### [Records from a data collection]
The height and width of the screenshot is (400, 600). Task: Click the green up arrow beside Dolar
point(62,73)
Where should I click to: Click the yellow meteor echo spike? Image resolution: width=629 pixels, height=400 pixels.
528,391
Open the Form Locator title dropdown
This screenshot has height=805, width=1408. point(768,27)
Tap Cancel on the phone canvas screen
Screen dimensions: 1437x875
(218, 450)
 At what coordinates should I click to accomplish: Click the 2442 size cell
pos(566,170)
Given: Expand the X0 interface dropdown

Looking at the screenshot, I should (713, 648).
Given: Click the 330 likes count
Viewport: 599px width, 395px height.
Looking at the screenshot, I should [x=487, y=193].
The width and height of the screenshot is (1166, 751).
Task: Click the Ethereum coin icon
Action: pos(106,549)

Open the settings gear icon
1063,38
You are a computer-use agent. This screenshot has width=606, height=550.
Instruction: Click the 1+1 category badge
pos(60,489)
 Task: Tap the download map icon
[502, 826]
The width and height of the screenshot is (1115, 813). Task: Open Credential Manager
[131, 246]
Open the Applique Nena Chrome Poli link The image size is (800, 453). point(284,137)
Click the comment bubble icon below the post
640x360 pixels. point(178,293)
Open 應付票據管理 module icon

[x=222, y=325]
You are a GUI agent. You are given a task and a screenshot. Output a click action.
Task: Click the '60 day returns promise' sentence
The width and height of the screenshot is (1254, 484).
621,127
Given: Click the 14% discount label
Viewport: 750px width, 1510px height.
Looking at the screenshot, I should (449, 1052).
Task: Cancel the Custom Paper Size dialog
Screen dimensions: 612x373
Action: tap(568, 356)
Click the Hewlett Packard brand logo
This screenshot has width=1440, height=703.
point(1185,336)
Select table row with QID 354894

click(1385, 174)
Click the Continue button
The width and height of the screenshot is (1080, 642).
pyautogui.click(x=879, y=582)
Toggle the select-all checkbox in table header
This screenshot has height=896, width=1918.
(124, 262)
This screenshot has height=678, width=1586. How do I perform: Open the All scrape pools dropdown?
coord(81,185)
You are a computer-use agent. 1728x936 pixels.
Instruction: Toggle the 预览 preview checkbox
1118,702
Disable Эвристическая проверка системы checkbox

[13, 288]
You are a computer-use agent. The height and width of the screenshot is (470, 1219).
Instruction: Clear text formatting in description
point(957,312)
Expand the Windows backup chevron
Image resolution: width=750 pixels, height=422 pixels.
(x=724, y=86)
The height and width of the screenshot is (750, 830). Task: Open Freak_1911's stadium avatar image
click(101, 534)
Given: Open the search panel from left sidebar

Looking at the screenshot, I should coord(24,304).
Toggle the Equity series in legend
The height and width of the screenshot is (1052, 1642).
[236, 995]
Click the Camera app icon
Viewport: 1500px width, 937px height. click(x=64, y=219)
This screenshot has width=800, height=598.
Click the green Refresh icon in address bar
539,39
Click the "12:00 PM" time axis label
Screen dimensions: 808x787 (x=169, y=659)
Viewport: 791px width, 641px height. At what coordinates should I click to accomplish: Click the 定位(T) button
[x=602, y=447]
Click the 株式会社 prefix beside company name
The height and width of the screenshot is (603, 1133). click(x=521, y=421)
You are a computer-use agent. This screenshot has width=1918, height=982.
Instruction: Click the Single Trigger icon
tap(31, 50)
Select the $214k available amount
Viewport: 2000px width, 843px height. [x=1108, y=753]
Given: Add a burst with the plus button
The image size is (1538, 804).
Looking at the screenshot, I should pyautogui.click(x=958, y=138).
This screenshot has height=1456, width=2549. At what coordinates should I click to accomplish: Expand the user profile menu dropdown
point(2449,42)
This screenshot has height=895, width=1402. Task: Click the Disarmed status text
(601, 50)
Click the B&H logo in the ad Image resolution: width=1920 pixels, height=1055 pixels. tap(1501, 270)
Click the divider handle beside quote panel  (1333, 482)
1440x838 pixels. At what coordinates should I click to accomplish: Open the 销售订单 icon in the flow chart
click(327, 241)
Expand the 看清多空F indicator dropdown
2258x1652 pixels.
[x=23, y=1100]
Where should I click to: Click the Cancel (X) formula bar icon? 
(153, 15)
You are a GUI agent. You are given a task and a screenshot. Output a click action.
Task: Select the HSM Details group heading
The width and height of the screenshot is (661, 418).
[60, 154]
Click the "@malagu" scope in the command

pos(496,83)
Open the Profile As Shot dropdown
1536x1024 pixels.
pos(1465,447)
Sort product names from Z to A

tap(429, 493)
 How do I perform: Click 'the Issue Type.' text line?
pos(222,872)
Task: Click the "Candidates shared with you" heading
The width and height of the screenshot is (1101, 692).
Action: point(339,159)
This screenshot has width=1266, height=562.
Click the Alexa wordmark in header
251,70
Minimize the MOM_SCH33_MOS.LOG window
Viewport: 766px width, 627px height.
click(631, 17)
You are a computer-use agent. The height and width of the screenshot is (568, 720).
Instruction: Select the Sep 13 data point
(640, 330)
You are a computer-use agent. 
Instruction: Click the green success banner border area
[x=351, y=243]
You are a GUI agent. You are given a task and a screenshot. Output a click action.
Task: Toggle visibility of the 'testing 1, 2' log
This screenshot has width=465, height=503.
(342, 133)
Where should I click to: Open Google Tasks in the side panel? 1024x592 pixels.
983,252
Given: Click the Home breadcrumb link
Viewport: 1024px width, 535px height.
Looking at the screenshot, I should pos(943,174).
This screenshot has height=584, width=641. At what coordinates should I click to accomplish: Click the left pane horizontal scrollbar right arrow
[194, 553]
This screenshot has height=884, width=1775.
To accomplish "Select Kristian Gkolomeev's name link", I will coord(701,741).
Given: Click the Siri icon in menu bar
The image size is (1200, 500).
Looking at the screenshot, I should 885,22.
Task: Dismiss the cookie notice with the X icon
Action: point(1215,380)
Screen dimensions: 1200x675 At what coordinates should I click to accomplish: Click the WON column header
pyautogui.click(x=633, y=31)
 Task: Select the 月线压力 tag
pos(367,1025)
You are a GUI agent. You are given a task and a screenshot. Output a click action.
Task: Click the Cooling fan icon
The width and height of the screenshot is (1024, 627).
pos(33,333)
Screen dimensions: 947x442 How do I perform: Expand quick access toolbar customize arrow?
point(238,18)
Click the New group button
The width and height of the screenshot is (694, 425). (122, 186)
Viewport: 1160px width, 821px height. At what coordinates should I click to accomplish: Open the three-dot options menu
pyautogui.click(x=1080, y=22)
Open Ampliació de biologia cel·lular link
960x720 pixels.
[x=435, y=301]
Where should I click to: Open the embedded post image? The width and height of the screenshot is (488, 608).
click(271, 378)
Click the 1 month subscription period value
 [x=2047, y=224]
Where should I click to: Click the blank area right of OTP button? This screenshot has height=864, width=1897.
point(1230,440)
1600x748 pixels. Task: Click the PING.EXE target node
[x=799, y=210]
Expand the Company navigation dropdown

### [Exercise prompt]
Reply by returning the full set of records above exactly.

### [Output below]
The height and width of the screenshot is (400, 600). Task: Click the green up arrow beside Dolar
point(62,73)
Where should I click to: Click the yellow meteor echo spike? Image resolution: width=629 pixels, height=400 pixels.
528,391
Open the Form Locator title dropdown
This screenshot has height=805, width=1408. point(768,27)
Tap Cancel on the phone canvas screen
Screen dimensions: 1437x875
(218, 450)
 At what coordinates should I click to accomplish: Click the 2442 size cell
pos(566,170)
Given: Expand the X0 interface dropdown

Looking at the screenshot, I should (713, 648).
Given: Click the 330 likes count
Viewport: 599px width, 395px height.
Looking at the screenshot, I should [x=487, y=193].
The width and height of the screenshot is (1166, 751).
Task: Click the Ethereum coin icon
Action: pos(106,549)

Open the settings gear icon
1063,38
You are a computer-use agent. This screenshot has width=606, height=550.
Instruction: Click the 1+1 category badge
pos(60,489)
 Task: Tap the download map icon
[502, 826]
The width and height of the screenshot is (1115, 813). Task: Open Credential Manager
[131, 246]
Open the Applique Nena Chrome Poli link The image size is (800, 453). point(284,137)
Click the comment bubble icon below the post
640x360 pixels. point(178,293)
Open 應付票據管理 module icon

[x=222, y=325]
You are a GUI agent. You are given a task and a screenshot. Output a click action.
Task: Click the '60 day returns promise' sentence
The width and height of the screenshot is (1254, 484).
621,127
Given: Click the 14% discount label
Viewport: 750px width, 1510px height.
Looking at the screenshot, I should (449, 1052).
Task: Cancel the Custom Paper Size dialog
Screen dimensions: 612x373
Action: tap(568, 356)
Click the Hewlett Packard brand logo
This screenshot has width=1440, height=703.
point(1185,336)
Select table row with QID 354894

click(1385, 174)
Click the Continue button
The width and height of the screenshot is (1080, 642).
pyautogui.click(x=879, y=582)
Toggle the select-all checkbox in table header
This screenshot has height=896, width=1918.
(124, 262)
This screenshot has height=678, width=1586. How do I perform: Open the All scrape pools dropdown?
coord(81,185)
You are a computer-use agent. 1728x936 pixels.
Instruction: Toggle the 预览 preview checkbox
1118,702
Disable Эвристическая проверка системы checkbox

[13, 288]
You are a computer-use agent. The height and width of the screenshot is (470, 1219).
Instruction: Clear text formatting in description
point(957,312)
Expand the Windows backup chevron
Image resolution: width=750 pixels, height=422 pixels.
(x=724, y=86)
The height and width of the screenshot is (750, 830). Task: Open Freak_1911's stadium avatar image
click(101, 534)
Given: Open the search panel from left sidebar

Looking at the screenshot, I should coord(24,304).
Toggle the Equity series in legend
The height and width of the screenshot is (1052, 1642).
[236, 995]
Click the Camera app icon
Viewport: 1500px width, 937px height. click(x=64, y=219)
This screenshot has width=800, height=598.
Click the green Refresh icon in address bar
539,39
Click the "12:00 PM" time axis label
Screen dimensions: 808x787 (x=169, y=659)
Viewport: 791px width, 641px height. At what coordinates should I click to accomplish: Click the 定位(T) button
[x=602, y=447]
Click the 株式会社 prefix beside company name
The height and width of the screenshot is (603, 1133). click(x=521, y=421)
You are a computer-use agent. This screenshot has width=1918, height=982.
Instruction: Click the Single Trigger icon
tap(31, 50)
Select the $214k available amount
Viewport: 2000px width, 843px height. [x=1108, y=753]
Given: Add a burst with the plus button
The image size is (1538, 804).
Looking at the screenshot, I should pyautogui.click(x=958, y=138).
This screenshot has height=1456, width=2549. At what coordinates should I click to accomplish: Expand the user profile menu dropdown
point(2449,42)
This screenshot has height=895, width=1402. Task: Click the Disarmed status text
(601, 50)
Click the B&H logo in the ad Image resolution: width=1920 pixels, height=1055 pixels. tap(1501, 270)
Click the divider handle beside quote panel  (1333, 482)
1440x838 pixels. At what coordinates should I click to accomplish: Open the 销售订单 icon in the flow chart
click(327, 241)
Expand the 看清多空F indicator dropdown
2258x1652 pixels.
[x=23, y=1100]
Where should I click to: Click the Cancel (X) formula bar icon? 
(153, 15)
You are a GUI agent. You are given a task and a screenshot. Output a click action.
Task: Select the HSM Details group heading
The width and height of the screenshot is (661, 418).
[60, 154]
Click the "@malagu" scope in the command

pos(496,83)
Open the Profile As Shot dropdown
1536x1024 pixels.
pos(1465,447)
Sort product names from Z to A

tap(429, 493)
 How do I perform: Click 'the Issue Type.' text line?
pos(222,872)
Task: Click the "Candidates shared with you" heading
The width and height of the screenshot is (1101, 692).
Action: point(339,159)
This screenshot has width=1266, height=562.
Click the Alexa wordmark in header
251,70
Minimize the MOM_SCH33_MOS.LOG window
Viewport: 766px width, 627px height.
click(631, 17)
You are a computer-use agent. The height and width of the screenshot is (568, 720).
Instruction: Select the Sep 13 data point
(640, 330)
You are a computer-use agent. 
Instruction: Click the green success banner border area
[x=351, y=243]
You are a GUI agent. You are given a task and a screenshot. Output a click action.
Task: Toggle visibility of the 'testing 1, 2' log
This screenshot has width=465, height=503.
(342, 133)
Where should I click to: Open Google Tasks in the side panel? 1024x592 pixels.
983,252
Given: Click the Home breadcrumb link
Viewport: 1024px width, 535px height.
Looking at the screenshot, I should pos(943,174).
This screenshot has height=584, width=641. At what coordinates should I click to accomplish: Click the left pane horizontal scrollbar right arrow
[194, 553]
This screenshot has height=884, width=1775.
To accomplish "Select Kristian Gkolomeev's name link", I will coord(701,741).
Given: Click the Siri icon in menu bar
The image size is (1200, 500).
Looking at the screenshot, I should 885,22.
Task: Dismiss the cookie notice with the X icon
Action: point(1215,380)
Screen dimensions: 1200x675 At what coordinates should I click to accomplish: Click the WON column header
pyautogui.click(x=633, y=31)
 Task: Select the 月线压力 tag
pos(367,1025)
You are a GUI agent. You are given a task and a screenshot. Output a click action.
Task: Click the Cooling fan icon
The width and height of the screenshot is (1024, 627).
pos(33,333)
Screen dimensions: 947x442 How do I perform: Expand quick access toolbar customize arrow?
point(238,18)
Click the New group button
The width and height of the screenshot is (694, 425). (122, 186)
Viewport: 1160px width, 821px height. At what coordinates should I click to accomplish: Open the three-dot options menu
pyautogui.click(x=1080, y=22)
Open Ampliació de biologia cel·lular link
960x720 pixels.
[x=435, y=301]
Where should I click to: Open the embedded post image? The width and height of the screenshot is (488, 608).
click(271, 378)
Click the 1 month subscription period value
 [x=2047, y=224]
Where should I click to: Click the blank area right of OTP button? This screenshot has height=864, width=1897.
point(1230,440)
1600x748 pixels. Task: Click the PING.EXE target node
[x=799, y=210]
Expand the Company navigation dropdown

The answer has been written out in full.